--- start of PASSAGE GIVEN ---

In some cases the query dataset is the reference dataset. For this task of constructing the similarity_graph on the reference data, the model's similarity_graph can be used. For brute force models it can be almost twice as fast, depending on the data sparsity and chosen distance function. By default, the similarity_graph method returns an SGraph whose vertices are the rows of the reference dataset and whose edges indicate a nearest neighbor match. Specifically, the destination vertex of an edge is a nearest neighbor of the source vertex. similarity_graph can also return results in the same form as the query method if so desired

In [124]:
sim_graph = knn_model.similarity_graph(k=3)

In [125]:
sim_graph.summary()

{'num_edges': 41427, 'num_vertices': 13809}

### Distance functions  

The most critical choice in computing nearest neighbors is the distance function that measures the dissimilarity between any pair of observations.

For numeric data, the options are ***euclidean, manhattan, cosine, and transformed_dot_product***. For data in dictionary format (i.e. sparse data), jaccard and weighted_jaccard are also options, in addition to the numeric distances. For string features, use levenshtein distance, or use the text analytics toolkit's count_ngrams feature to convert strings to dictionaries of words or character shingles, then use Jaccard or weighted Jaccard distance. Leaving the distance parameter set to its default value of auto tells the model to choose the most reasonable distance based on the type of features in the reference data. In the following output cell, the second line of the model summary confirms our choice of Manhattan distance.

--- end of PASSAGE GIVEN ---

- **THE PROBLEM**
In the nearest-neighbors passage, what is the default value of the distance parameter? The data that follows has no connection to the nearest-neighbors passage.

--- start of GIVEN DATA ---

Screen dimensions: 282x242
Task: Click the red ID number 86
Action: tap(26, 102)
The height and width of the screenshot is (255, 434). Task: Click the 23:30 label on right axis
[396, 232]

--- end of GIVEN DATA ---

- **THE SOLUTION**
The default value is auto.